Loans: What Are Your Options If You Can’t Pay Them In Full?

Loans: What Are Your Options If You Can't Pay Them In Full?

As everyone knows, life doesn’t always go the way we want it to. Sudden emergencies and financial difficulties can pop out of nowhere and give us trouble at any time and any day.

But thanks to the services offered by licensed moneylenders, it’s easier than ever to get the help you need to deal with such issues on short notice.

Taking out a loan means you’re committed to the obligation of repaying what you owe according to the terms you accepted. There are even services that offer help in repaying debts, such as those provided by approved debt consolidation companies in Singapore.

Sometimes, though, there may be times when repaying a loan in full cannot be accomplished despite one’s best efforts.

Read on to learn the consequences of such situations and the options you can try to turn things around.

The Consequences Of Defaulting On A Loan

Before getting to know your options, it’s best to know the consequences first and foremost.

1. Your credit score will decrease

Your credit score is based on your payment history. Being prompt with your payments in previous loans and completing them without issue is the best way to keep your score in good standing and increase it slowly but surely.

Defaulting on a loan can detrimentally impact your score and decrease it significantly, putting all your efforts to waste.

A lower credit score isn’t the end of the world, but it will make it much more challenging to get approved for future loans or loan higher amounts compared to before.

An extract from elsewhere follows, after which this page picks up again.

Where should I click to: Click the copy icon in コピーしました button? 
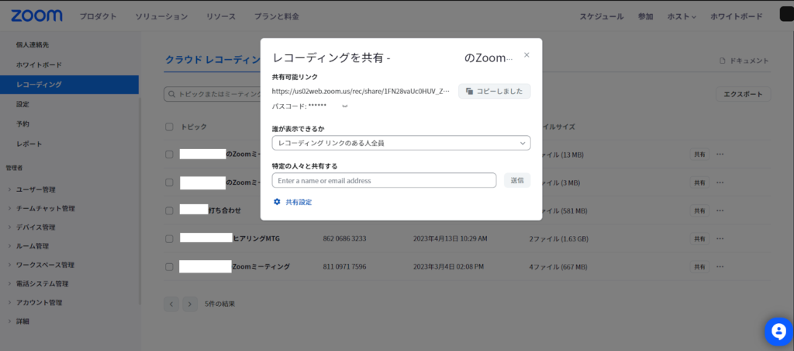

2. The moneylender can take legal action against you

If you fail to pay off your loan in time, there’s a chance that the moneylender can sue you for breaking the terms of your loan contract. If the loan was secured by an asset, this is more likely to occur. But despite this possibility, they’d much prefer not to resort to those measures.

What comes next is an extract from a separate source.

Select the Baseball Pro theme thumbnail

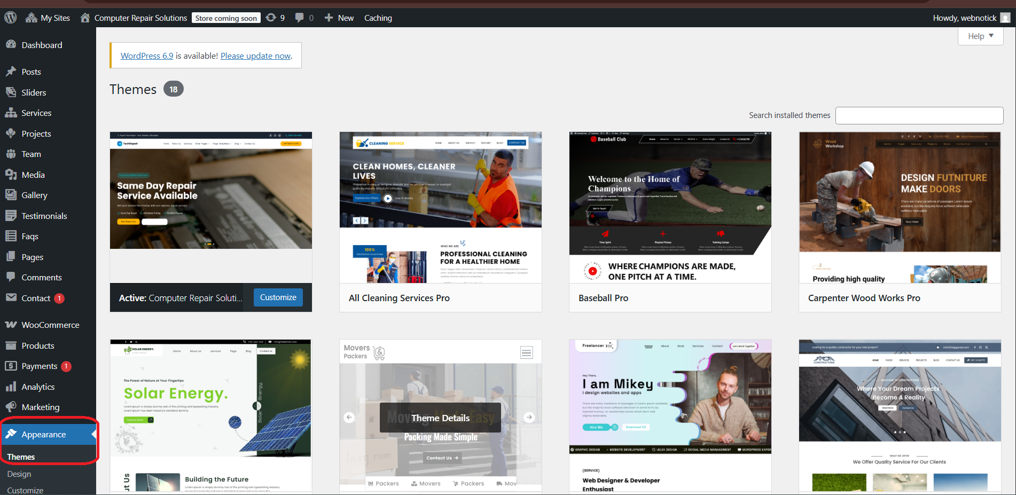[670, 207]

3. You may lose your collateral

If you took on a secured loan, you could lose the collateral you provided to your moneylender. Such assets will be used to recoup the losses if you default. However, if the asset’s market value is not enough to fully cover your loan, you will still be required to pay off the remaining balance.

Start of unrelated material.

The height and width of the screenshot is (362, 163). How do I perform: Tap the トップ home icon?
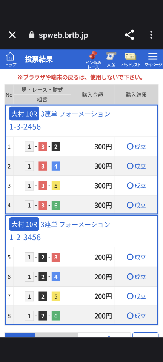tap(11, 59)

What Can You Do And Not Do If You Can’t Repay Your Loan?


1. Negotiate with the moneylender

Being upfront and showing initiative by negotiating with your moneylender exhibits your sincerity about paying off your loan. Receiving an extension or a new refinancing plan is entirely possible if you come up with an arrangement with them, but be aware that they may include additional fees for it.

2. Seek aid from social service agencies

If you’re equipped with the proper knowledge, paying off your loan can become much more manageable. Turning to agencies like Credit Counselling Singapore can net you helpful advice on managing your finances and facilitating a loan repayment scheme with the assistance of a financial expert.

3. Apply For The Debt Repayment Scheme (DRS)

As a last resort, you can apply for the DRS to repay your debts. Under this scheme, moneylenders can’t take legal action against you unless they’re allowed by the court, and you’ll have to repay what you owe over a set period.

Developing your repayment process will be done with the help of an Official Assignee assigned to you by the court. There are a few conditions to be eligible for DRS, so it’s best to check out the full details on the Ministry of Law’s official website first.


1. Pay off your loan with your credit cards

Paying off your loan with your credit cards is highly inadvisable, as not only will you be subjecting yourself to higher interest rates, but you’re also not solving the issue at its roots.


When deciding to take on a loan, it’s always recommended to already have a debt repayment plan in mind well before starting to look for the one that suits your needs. Being fully prepared for both expected and unexpected circumstances can prevent you from ever defaulting on a loan, thus maintaining your credit score and reputation with moneylenders in Singapore.